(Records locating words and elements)
◇ ◇ ◇ ◇ ◇ ◇ ◇
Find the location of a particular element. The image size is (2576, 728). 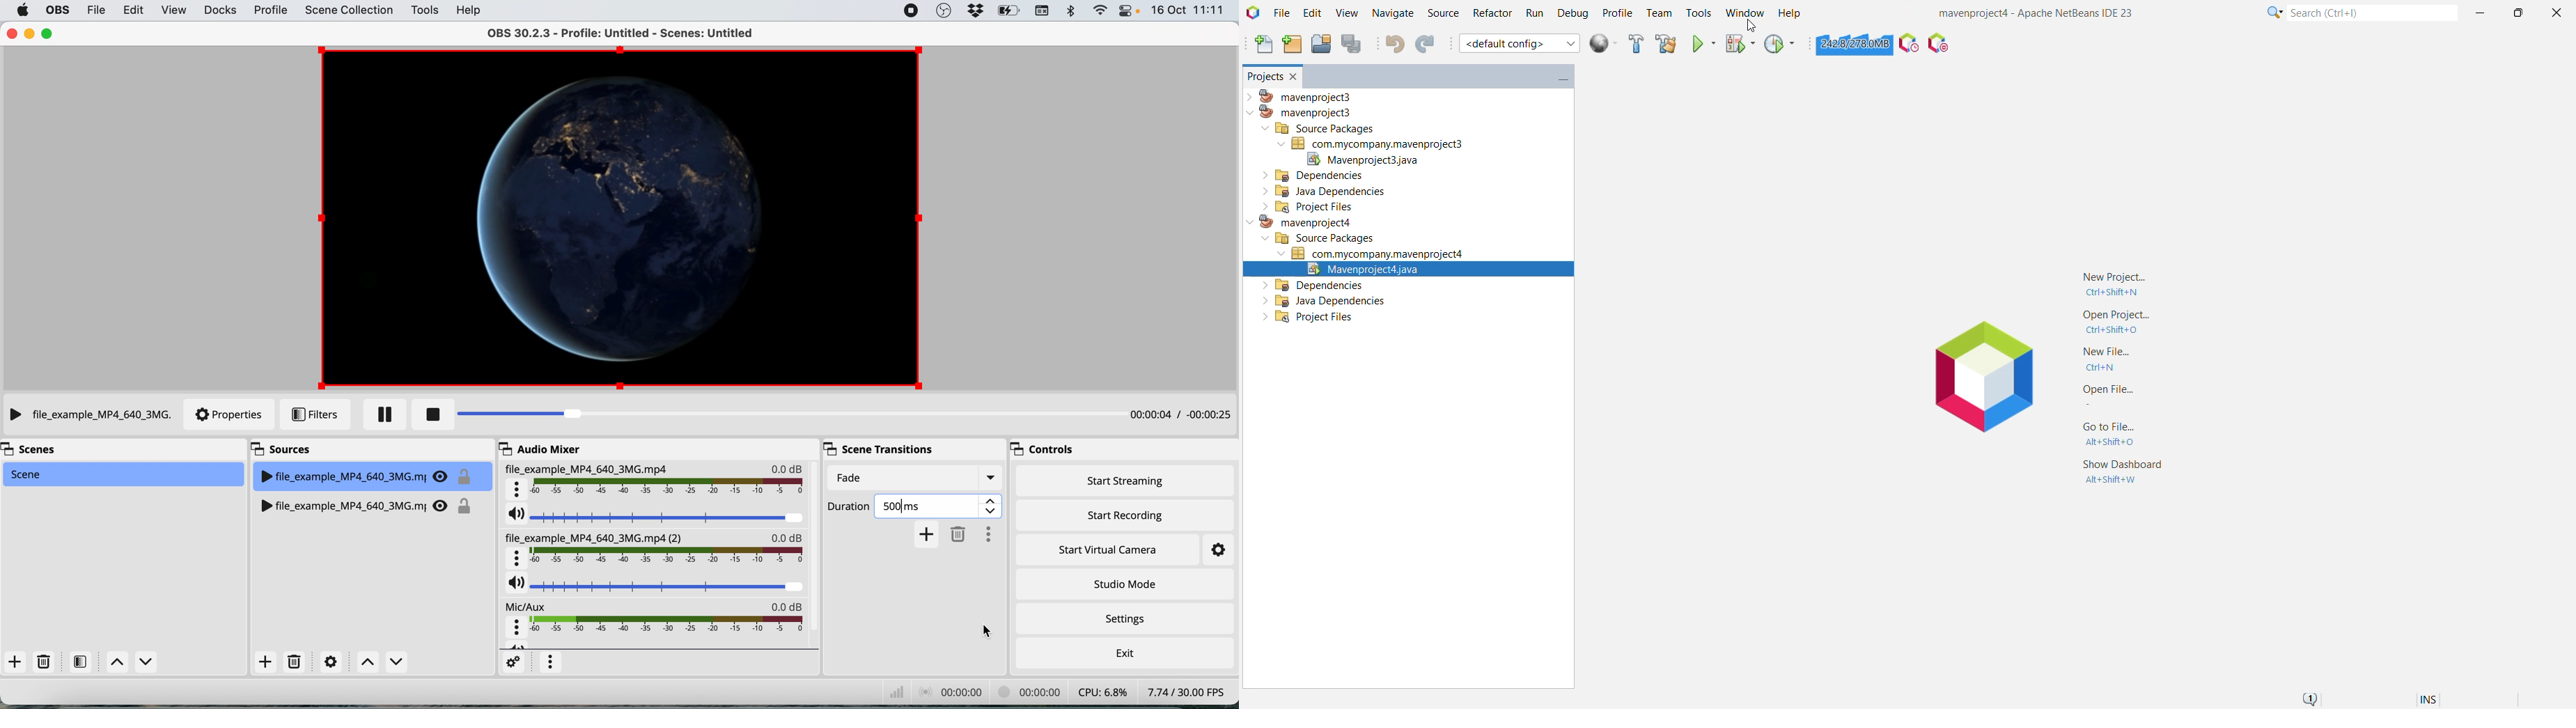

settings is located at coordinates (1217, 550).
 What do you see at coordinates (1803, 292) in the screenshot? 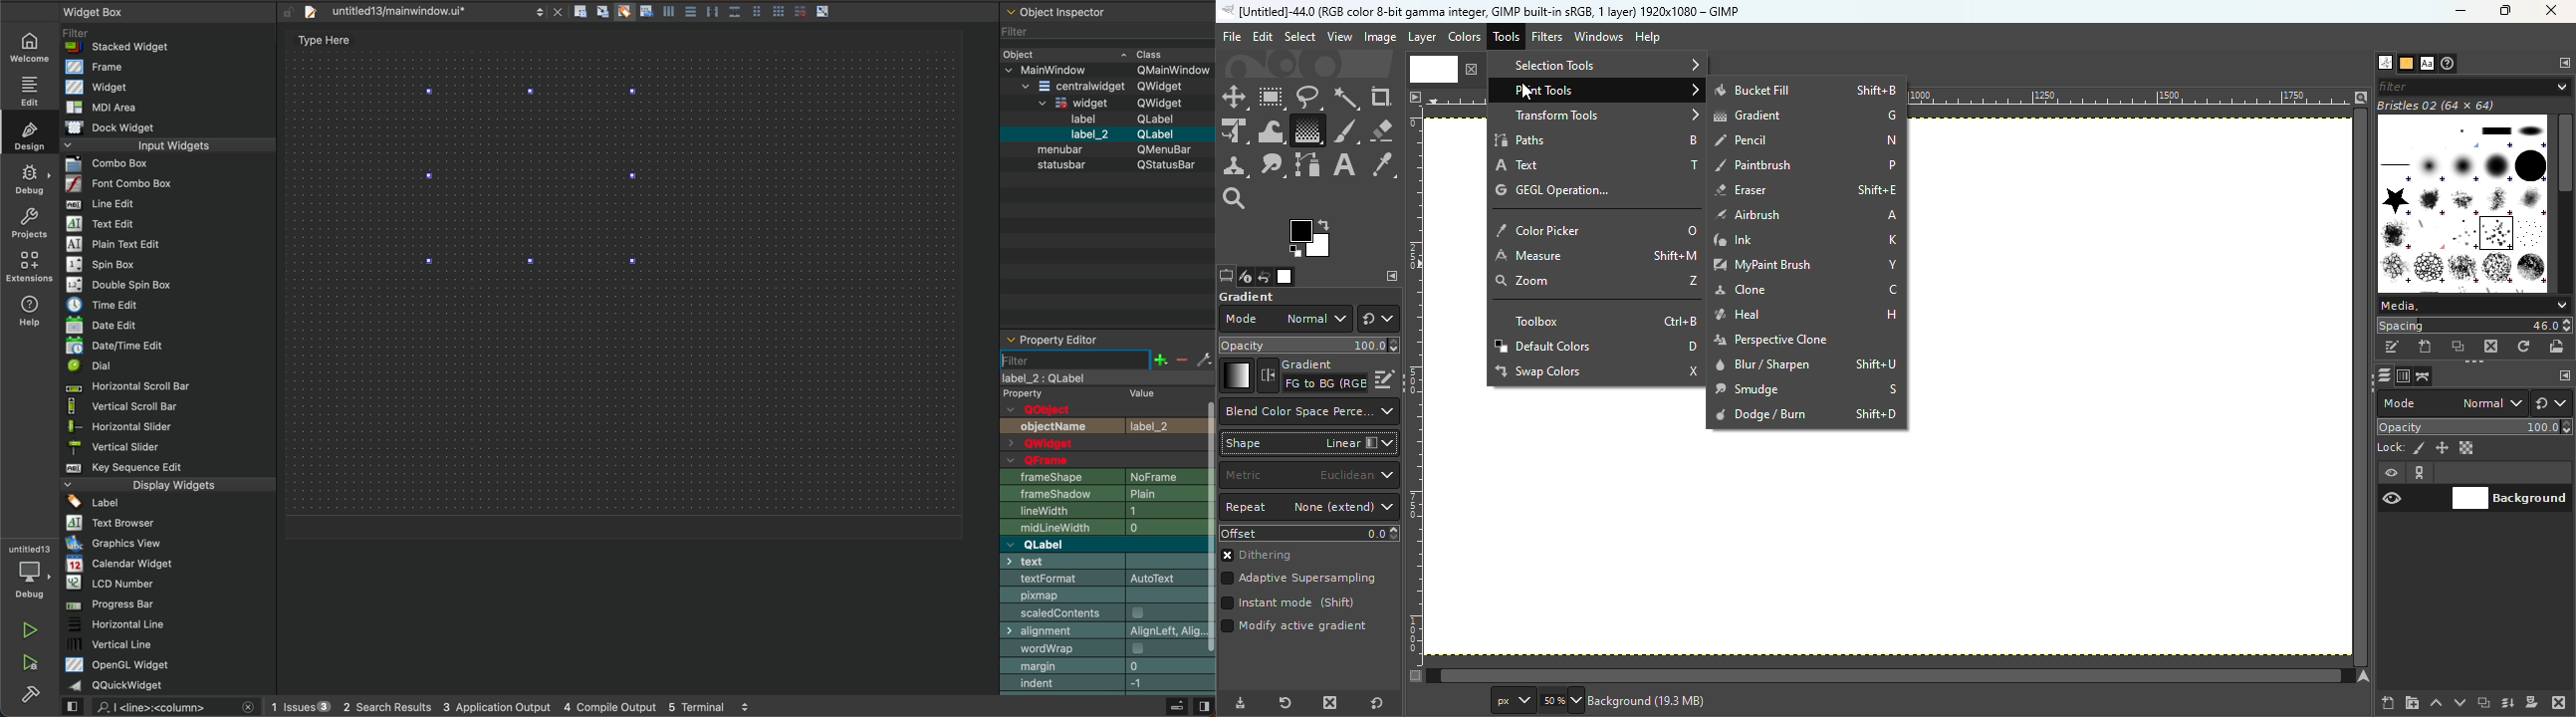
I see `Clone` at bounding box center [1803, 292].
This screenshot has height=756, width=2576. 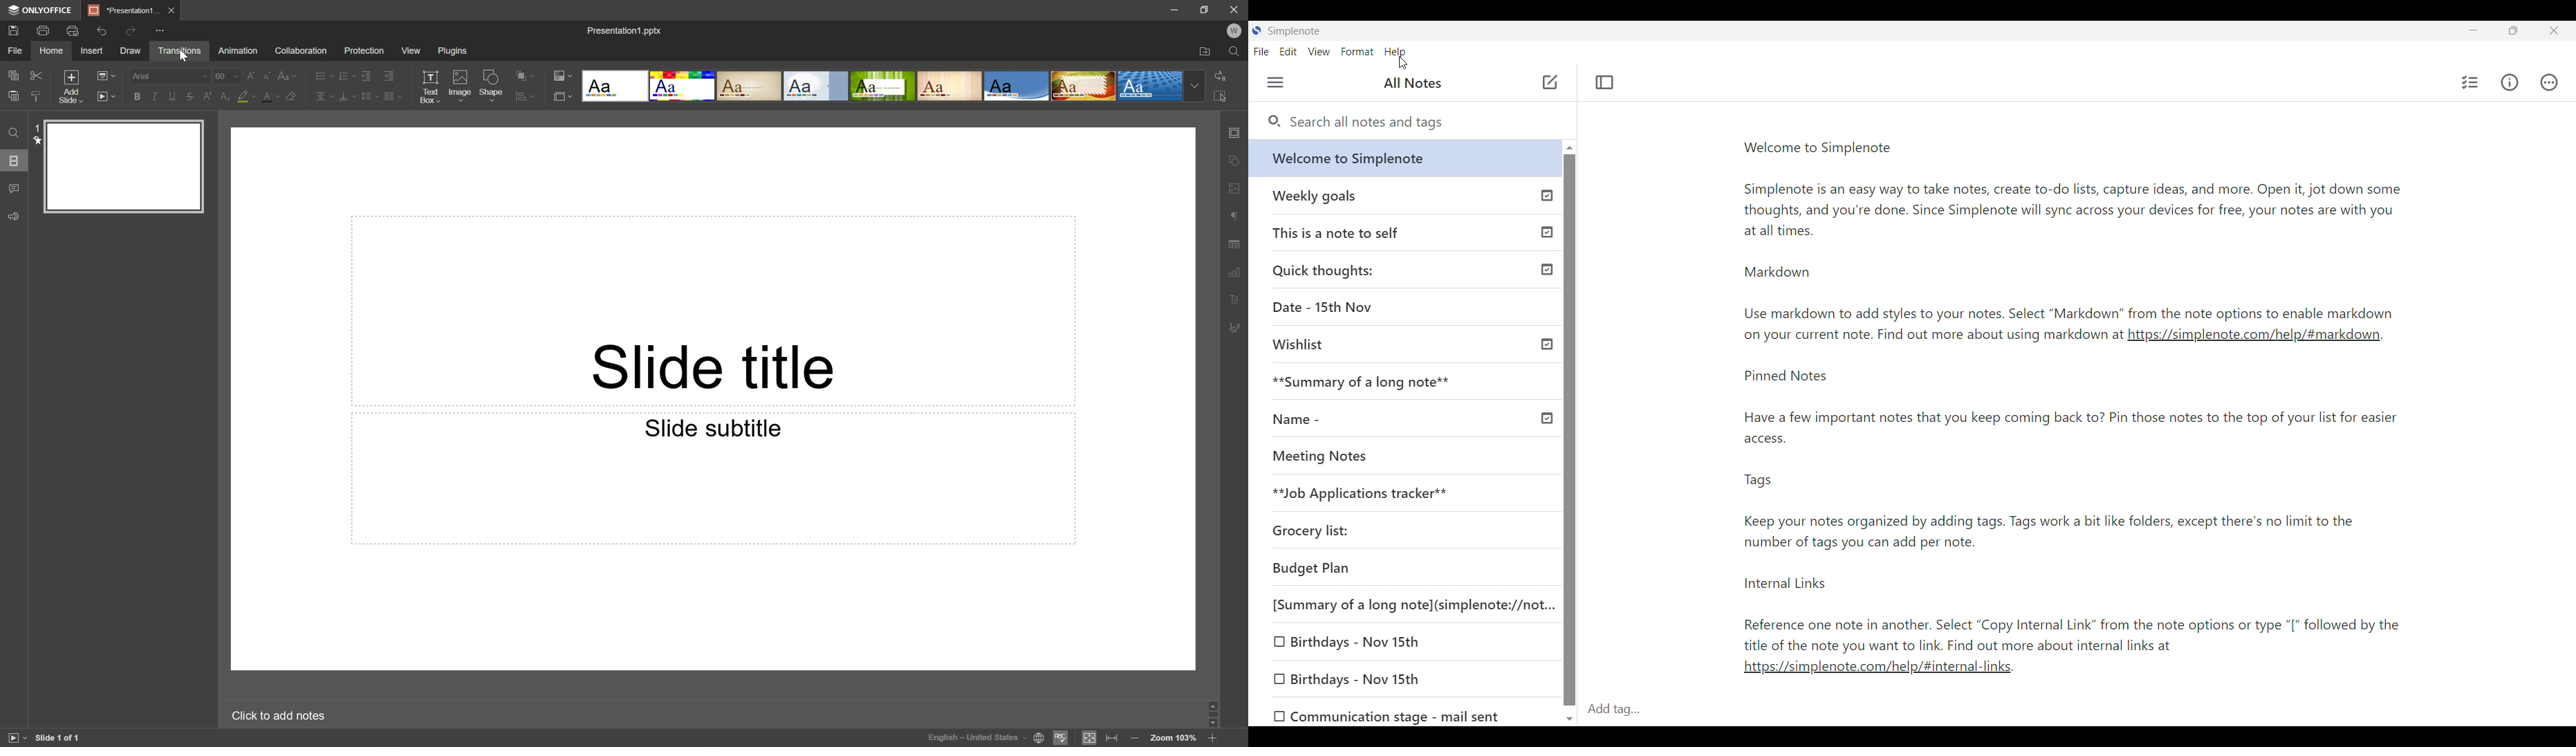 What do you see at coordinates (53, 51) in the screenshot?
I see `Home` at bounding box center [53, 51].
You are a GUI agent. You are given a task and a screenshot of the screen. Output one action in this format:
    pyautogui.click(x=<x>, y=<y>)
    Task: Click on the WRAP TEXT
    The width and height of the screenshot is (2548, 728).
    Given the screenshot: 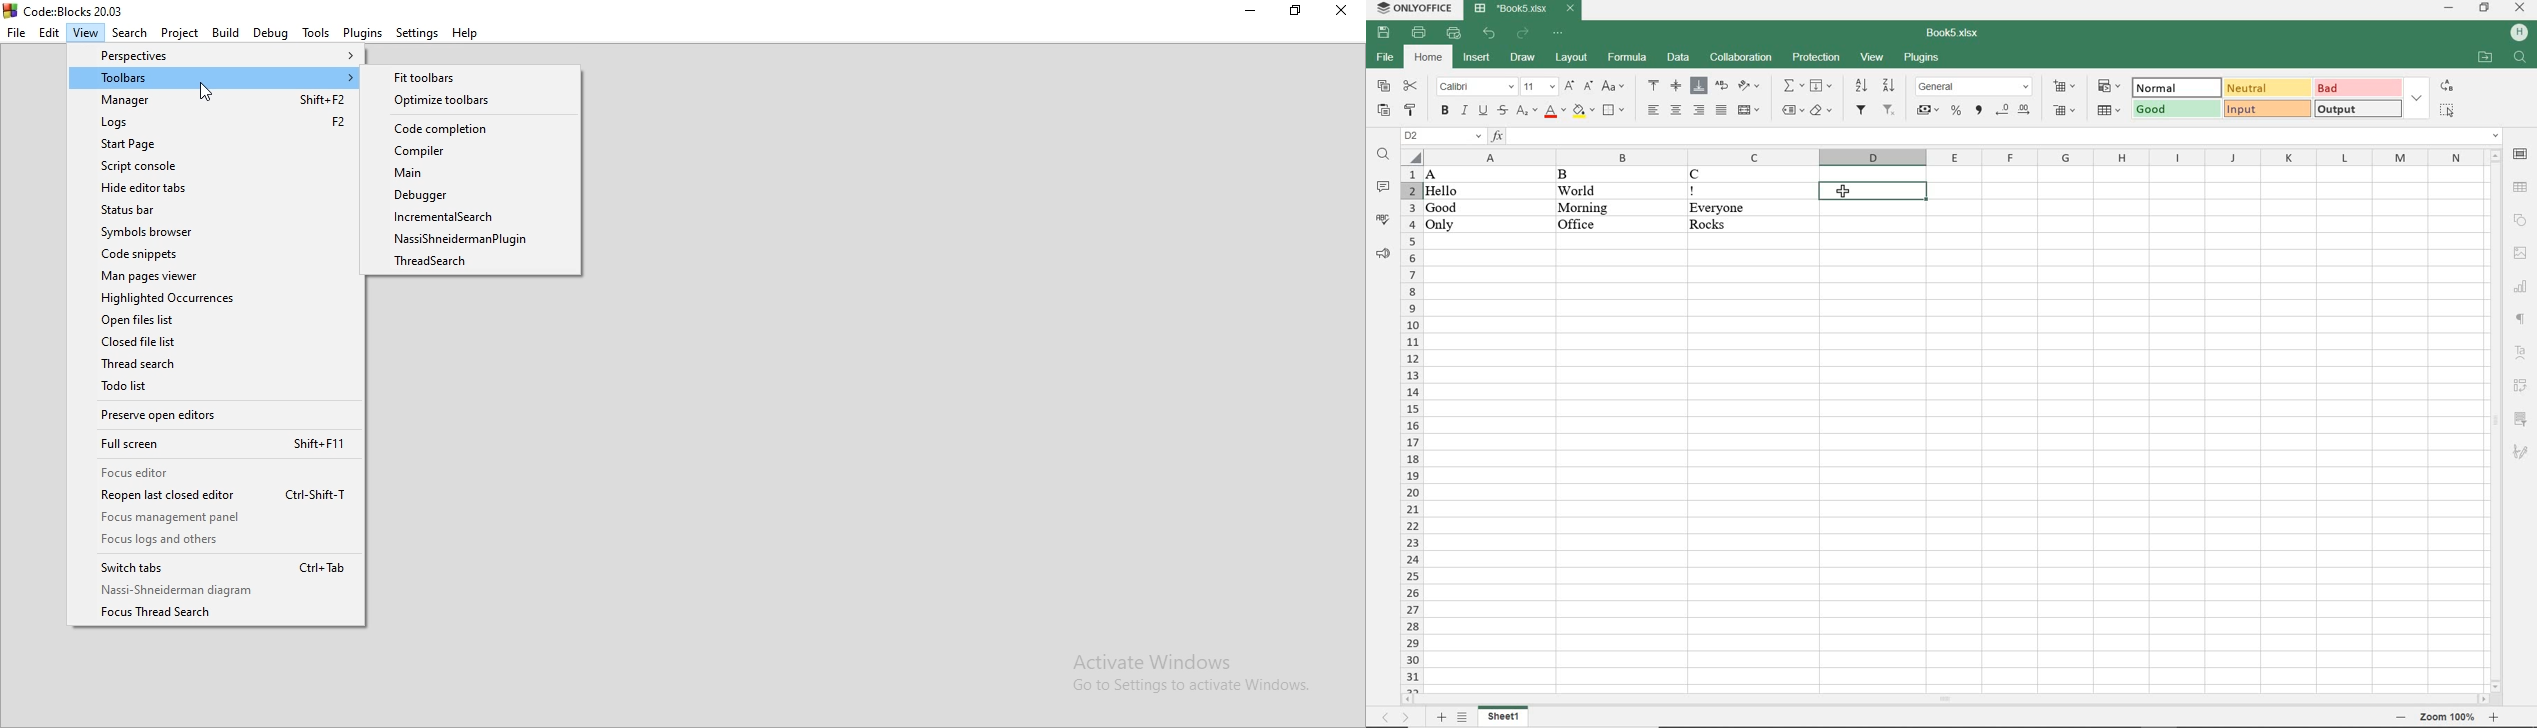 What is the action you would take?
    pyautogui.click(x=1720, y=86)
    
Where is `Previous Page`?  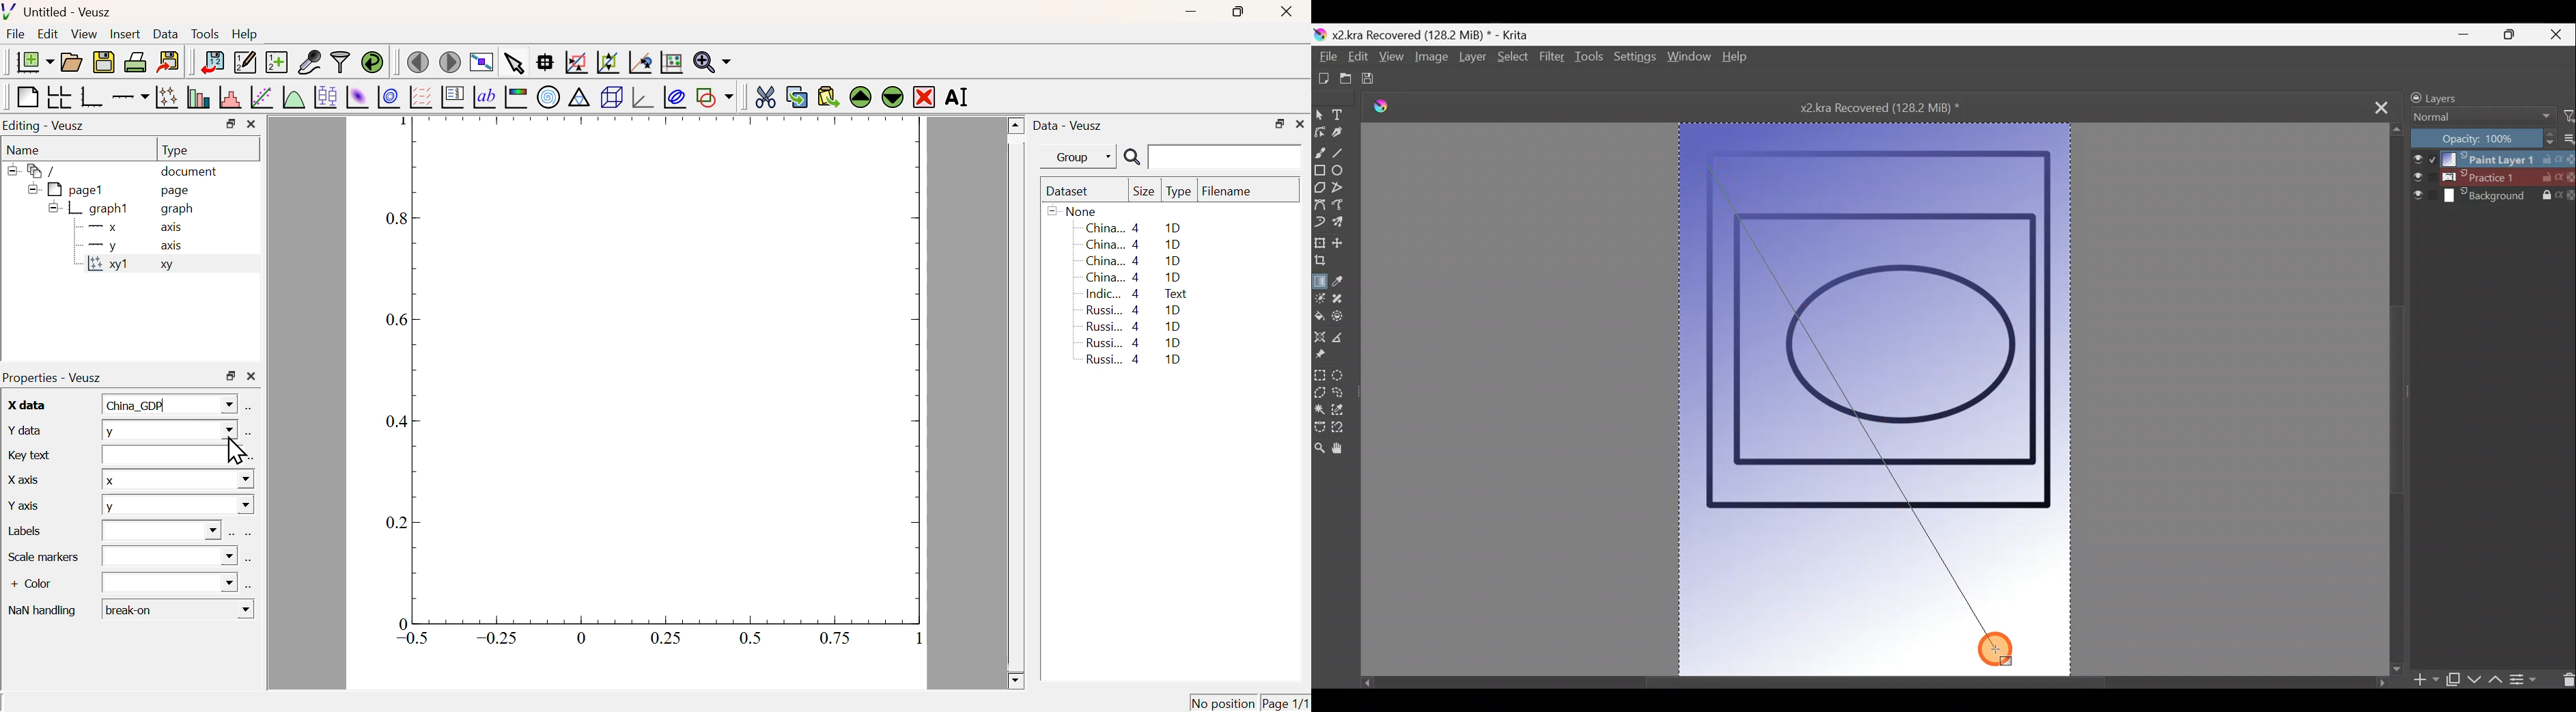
◇ ◇ ◇ ◇ ◇ ◇ ◇
### What is being asked
Put everything from the start of the data above down to the line containing "center [1803, 292]." into a numbered list, skipping blank lines and leaving the pictures out.

### Complete answer
1. Find the location of a particular element. The image size is (2576, 728). 
2. settings is located at coordinates (1217, 550).
3.  What do you see at coordinates (1803, 292) in the screenshot? 
4. I see `Clone` at bounding box center [1803, 292].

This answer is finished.